US 9,811,544 B1
Management of real-time and historical streaming data
Katherine Fullington Taylor, Raleigh, NC (US)
Assigned to SAS INSTITUTE INC., Cary, NC (US)
Filed by SAS Institute Inc., Cary, NC (US)
Filed on Nov. 7, 2016, as Appl. No. 15/345,091.
Application 15/345,091 is a continuation of application No. 15/344,868, filed on Nov. 7, 2016.
Claims priority of provisional application 62/359,415, filed on Jul. 7, 2016.
Claims priority of provisional application 62/371,824, filed on Aug. 7, 2016.
This patent is subject to a terminal disclaimer.
Int. Cl. G06F 7/00 (2006.01); G06F 17/00 (2006.01); G06F 17/30 (2006.01)
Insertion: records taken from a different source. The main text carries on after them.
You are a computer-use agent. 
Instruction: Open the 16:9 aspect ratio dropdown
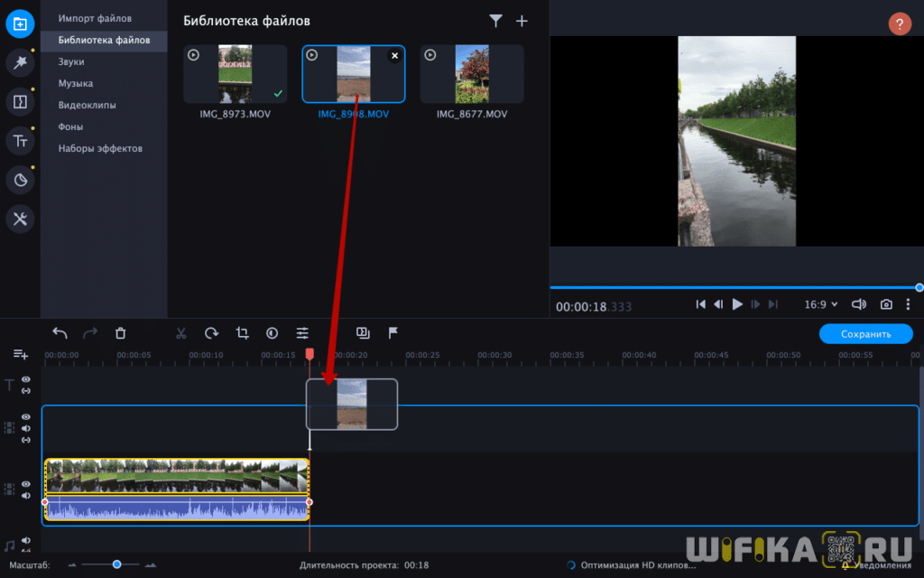pos(820,304)
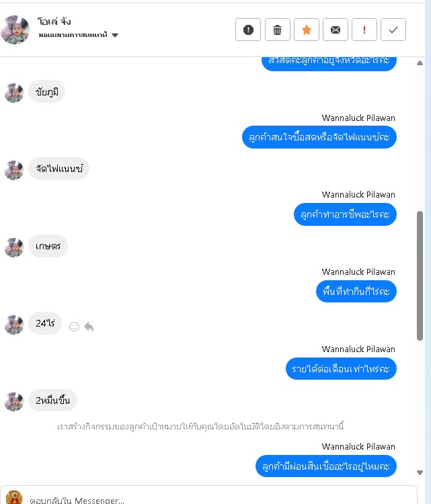Click the 2หมื่นขึ้น message bubble
This screenshot has height=504, width=431.
pos(52,401)
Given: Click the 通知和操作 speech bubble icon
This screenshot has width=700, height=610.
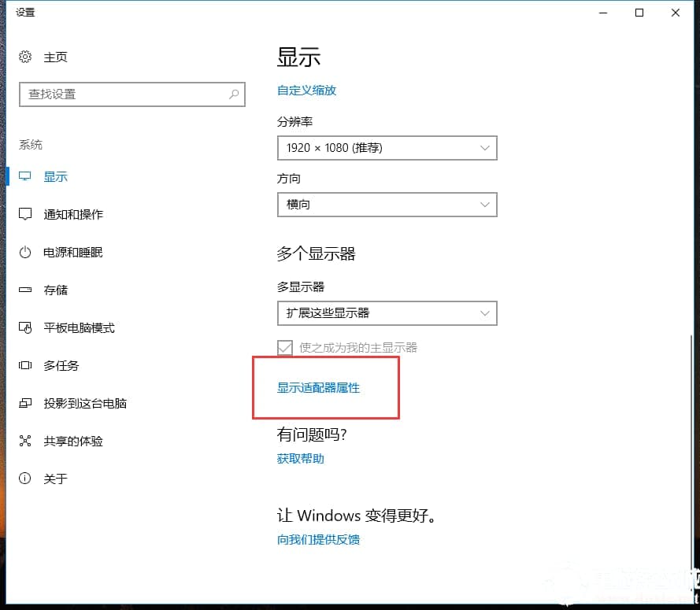Looking at the screenshot, I should [x=24, y=214].
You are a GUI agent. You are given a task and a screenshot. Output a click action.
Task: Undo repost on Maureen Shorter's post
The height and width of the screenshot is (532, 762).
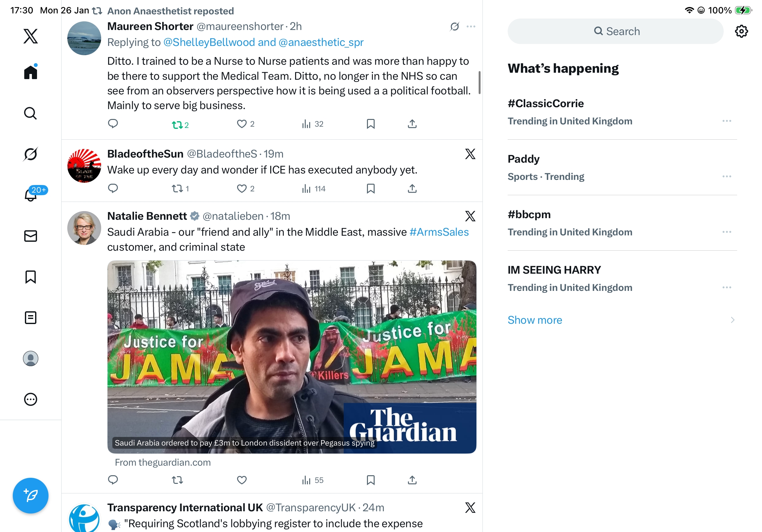coord(177,125)
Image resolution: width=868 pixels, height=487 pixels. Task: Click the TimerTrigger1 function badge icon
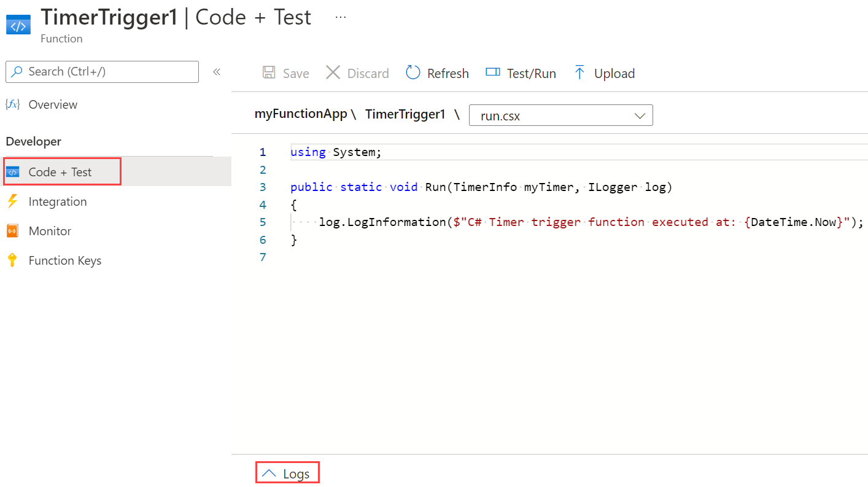(18, 25)
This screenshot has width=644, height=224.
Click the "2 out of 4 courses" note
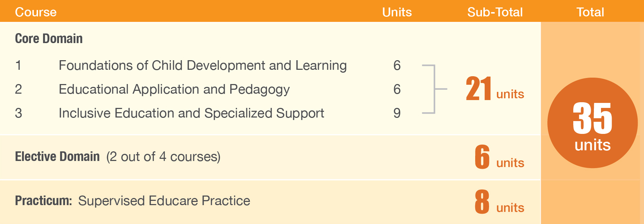pos(163,157)
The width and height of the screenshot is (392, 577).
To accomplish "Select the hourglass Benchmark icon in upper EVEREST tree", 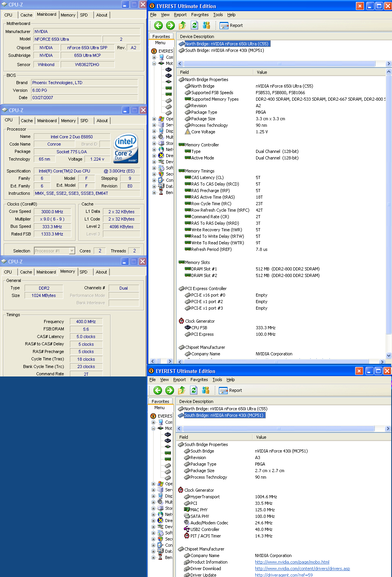I will click(x=161, y=192).
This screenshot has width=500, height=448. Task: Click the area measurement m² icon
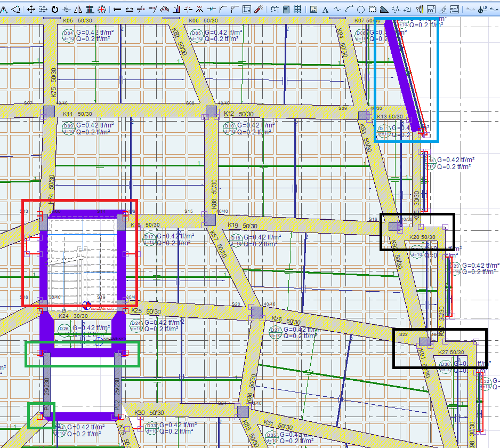tap(431, 9)
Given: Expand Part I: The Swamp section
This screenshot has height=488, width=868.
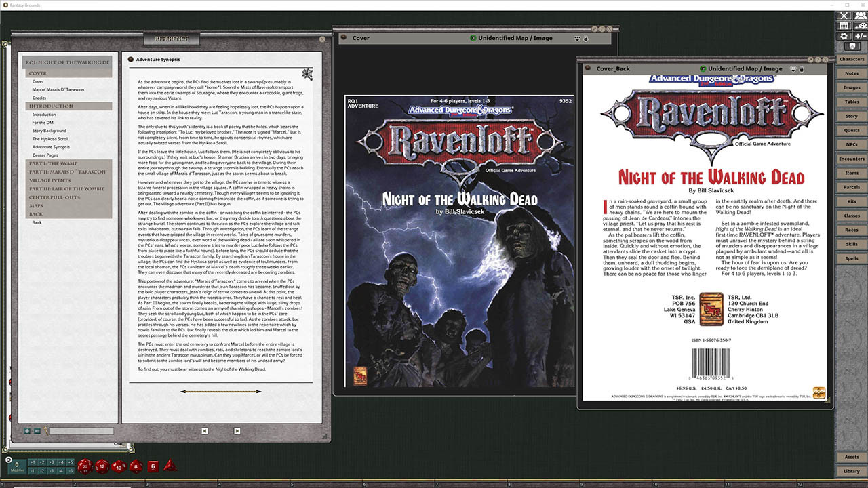Looking at the screenshot, I should [68, 163].
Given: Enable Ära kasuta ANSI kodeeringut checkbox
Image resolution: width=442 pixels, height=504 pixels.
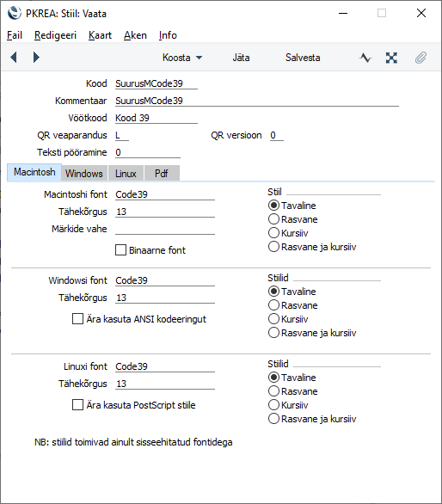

CPC G06F 17/30309 (2013.01) [G06F 17/30365 (2013.01); G06F 17/30551 (2013.01)] 30 Claims
OG exemplary drawing
 
1. A non-transitory computer readable medium comprising program code for a batch-processing engine usable to process streaming data in batches in real-time, the program code being executable by a processor for causing the processor to:
receive a request for causing the batch-processing engine to operate in a historical mode in which the batch-processing engine analyzes a dataset in a state as of a previous date, wherein the previous date is at least one day prior to a current date, and wherein the dataset includes records previously communicated to the batch-processing engine by remote entities via a network;
based on receiving the request, determine the state of the dataset as of the previous date by:
accessing a database that includes a plurality of entries, each entry in the database being associated with a respective record that was previously communicated to the batch-processing engine from a respective remote entity via the network and including:
(i) an indicator of the respective remote entity that communicated the respective record,
(ii) a respective identifier of a file that comprises the respective record, and
(iii) a respective timestamp indicating when the file was generated; and
performing a filtering process that includes, for each remote entity referenced in the database, filtering entries in the database by timestamp to determine a particular file that includes a most current record for the remote entity as of the previous date by:
receiving user input indicating the previous date;
identifying which particular entry in the database is associated with the most current record for the remote entity as of the previous date by:
obtaining, from the database, respective timestamps associated with a group of entries related to the remote entity; and
comparing the respective timestamps to one another to determine that the particular entry in the group of entries has a most current timestamp as of the previous date; and
determining that the particular file corresponds to the particular entry;
wherein the filtering process results in a determination of a plurality of files that includes the most current record as of the previous date for each remote entity referenced in the database; and
process the plurality of files concurrently as a batch of data to determine an output for the state of the dataset as of the previous date by:
joining together, in memory, records that are in the plurality of files to generate a combined group of records, the combined group of records including the most current record for each remote entity referenced in the database as of the previous date; and
processing the combined group of records to determine the output for the state of the dataset as of the previous date.